L’assassinat a été commis le 2 décembre. Leur sursis annoncé était une infâme ruse pour endormir l’indignation. Et c’est une république qui a fait cela ! Quelle sinistre folie que d’être propriétaire d’hommes, et voyez où cela mène ! voilà une nation libre tuant un libérateur ! Hélas, madame, j’ai vraiment le cœur serré. Les crimes de rois, passe, crime de roi est fait normal ; mais ce qui est insupportable au penseur, ce sont les crimes de peuple.

Je relis votre admirable lettre avec charme et consolation. Vous êtes grande, madame, vous aussi, vous avez vos épreuves. Elles augmentent, pour moi qui vous contemple souvent, la douce et fière sérénité de votre figure.

Je vous respecte et je vous admire.

Victor Hugo[1].


1860.


À Ernest Hamel[2].


Hauteville-House, 6 janvier 1860.


Monsieur,

C’est plus qu’un remercîment que je vous dois, c’est une émotion.

Je viens de lire l’article éloquent que vous avez bien voulu me consacrer dans le Courrier de l’Europe du 24 décembre. Tant de sympathie exprimée avec tant de talent, une cordialité si douce mêlée à des vues si hautes, cela me charme, je dis mieux, cela me touche, et je sens le besoin de vous serrer la main.

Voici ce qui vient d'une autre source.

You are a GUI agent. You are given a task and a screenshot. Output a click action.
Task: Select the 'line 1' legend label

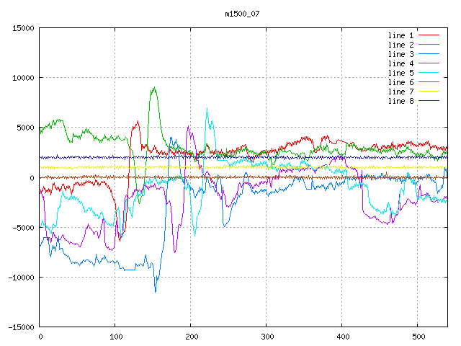(401, 35)
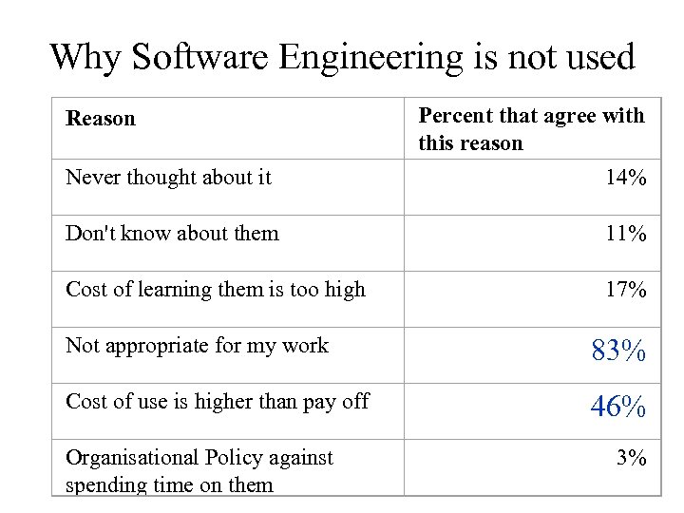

Ce serrement de main, je vous l’envoie ; ma lettre vous le portera ; vous l’y sentirez, n’est-ce pas ? Déjà j’avais eu l’occasion de vous exprimer ma profonde estime pour l’historien philosophe qui est en vous ; trouvez bon, je vous prie, qu’à cette estime s’ajoute désormais l’affection ; nous servons la même cause, nous luttons pour les mêmes principes, je me sens deux fois votre ami.

Victor Hugo[3].
  1. Archives de Mme Lauth-Sand.
  2. Ernest Hamel collabora à plusieurs journaux comme homme politique ; républicain, il combattit l’empire ; il écrivit quelques articles de critique littéraire, mais se distingua surtout par d’importants travaux historiques.
  3. Cette lettre fut insérée en 1860 en tête d’une étude : Victor Hugo, publiée par E. Hamel.